作業目標:
- 1) 合金化溶融亜鉛めっき鋼板に関する提示文では、自動車外板用高強度合金化溶融亜鉛めっき鋼板の原板として多く用いられていたものは何か。
- 2) 合金化溶融亜鉛めっき鋼板についての提示文を、最後の文の直後から書き進めてください。

提示文:
▽
一方、車体寿命延長の観点から、合金化溶融亜鉛めっき
鋼板が車体用素材として使用されはじめて久しい。した
がって、これら両特性を満足させるために高強度合金化
溶融亜鉛めっき鋼板の開発が行われている。
【0011】一般的に鋼板の強度上昇には、Si,Mn,P
等の固溶強化元素の添加が行われている。しかし、Siま
たはPを含有する鋼板をめっき原板として使用する場合
には、熱延以前の表面不均一性が原因の合金化ムラや不
めっきなどが生じるという問題がある。とりわけ、Siは
めっき前焼鈍時に選択酸化により鋼板表面を覆うため、
溶融亜鉛との濡れ性が悪くなり不めっきを生じたり、熱
延時に生成する所謂赤スケールが原因となるスジムラが
発生するため、自動車用外板に使用する高強度合金化溶
融亜鉛めっき鋼板へのSiの添加は特に避けられている。
【0012】したがって、自動車外板用高強度合金化溶
融亜鉛めっき鋼板の原板としては、上記の問題点を含む
ものの、自動車用外板用途の品質への悪影響が少しでも
小さいものとして、P含有高強度鋼板が多く用いられて
いた。しかしながら、この鋼板には以下に示すような品
質上あるいは製造上の問題があった。
△
データ部:
▽
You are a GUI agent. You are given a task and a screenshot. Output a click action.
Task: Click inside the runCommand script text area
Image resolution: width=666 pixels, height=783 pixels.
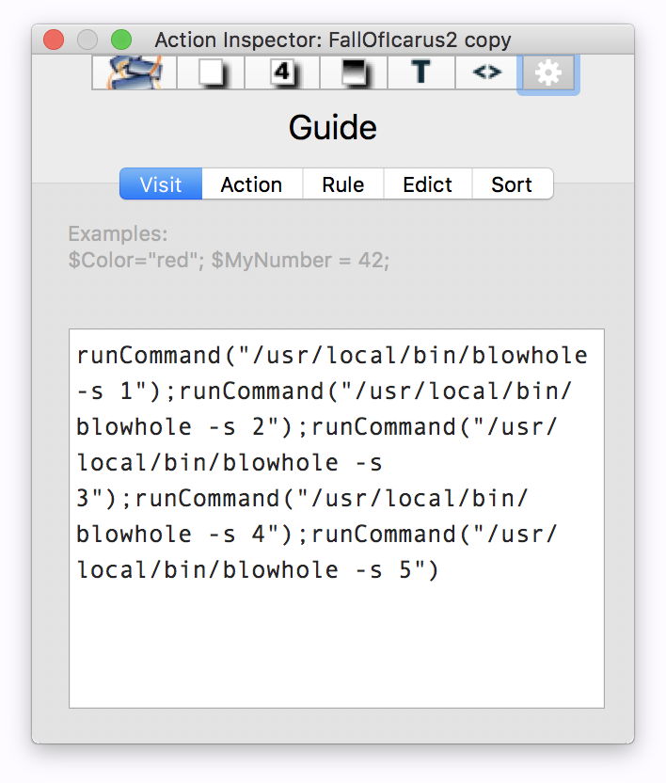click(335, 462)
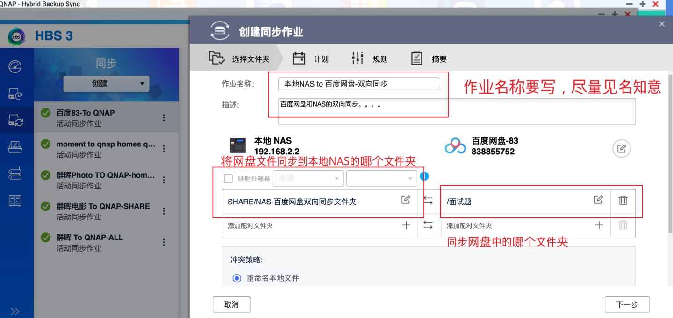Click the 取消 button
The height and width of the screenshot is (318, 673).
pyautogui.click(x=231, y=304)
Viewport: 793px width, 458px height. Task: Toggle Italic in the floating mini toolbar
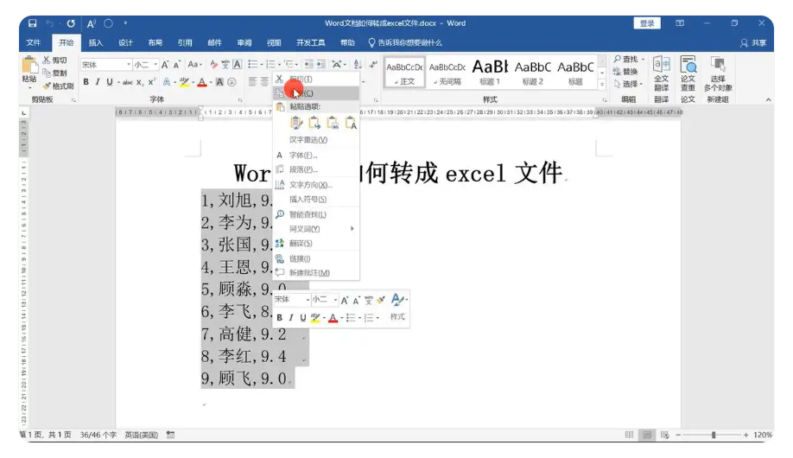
△
▽
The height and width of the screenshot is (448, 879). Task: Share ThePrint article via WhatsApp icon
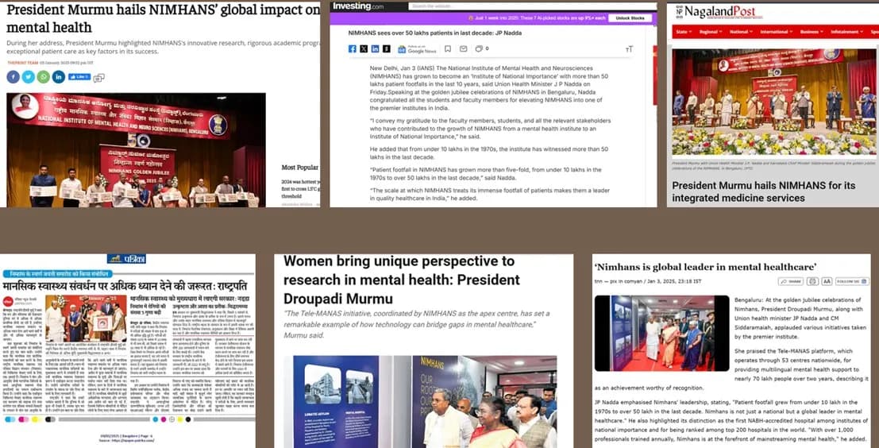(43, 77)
△
▽
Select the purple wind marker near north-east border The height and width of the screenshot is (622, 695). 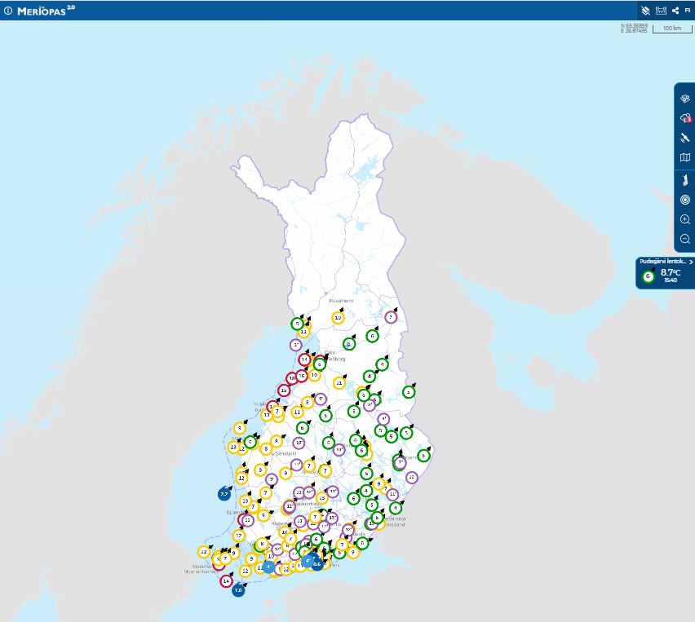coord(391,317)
△
各課題の解答:
- 1) P含有高強度鋼板です。

- 2)
【0013】P含有高強度鋼板は、Pにより合金化速度が
著しく低下するという問題を有する。これは、焼鈍時に
鋼板表面に濃化したPが、Fe-Al合金層の生成に影響を及
ぼし、他の鋼種を溶融めっきした場合と比較し、Fe-Al
合金層をより厚く成長させ、合金化時にFe-Zn反応を強
固に抑制するためである。従って、ラインスピードを遅
くすることにより合金化時の均熱時間を確保して、合金
化を完了させる方法が採られていたが、この場合には、
生産性が大きく低下する問題がある。
【0014】そこで、特開昭62-40354号公報のように、
P添加鋼に対し、めっき浴侵入板温度を上げることによ
り、浴中における合金化反応を促進させることが提案さ
れている。しかしながら浴中で急速に合金化反応を進行
させると、合金化処理完了時に被膜/下地鋼板界面でΓ
相が厚く成長しパウダリング性が劣化しやすいなど、皮
膜構造の制御が困難になる。また、ドロス発生量が多く
なり、表面欠陥が多発するという問題をひき起こす欠点
がある。浴中Al濃度を下げた場合も同様の問題が生じる
上、浴中Al濃度を迅速に変更することは容易でない。
【0015】一方、浴中Al濃度とめっき浴侵入板温の適
正化により、特性を向上させる方法として、特開平4-10
3748号公報に、浴中Al濃度を低くして、侵入板温を420
〜450℃とする方法や、特開平4-247859号公報に、浴中A
l濃度を高くして、侵入板温を300〜380℃とする方法が
提案されている。しかしながら、これらの方法には、P添
加鋼における、合金化遅延問題に対する配慮はない。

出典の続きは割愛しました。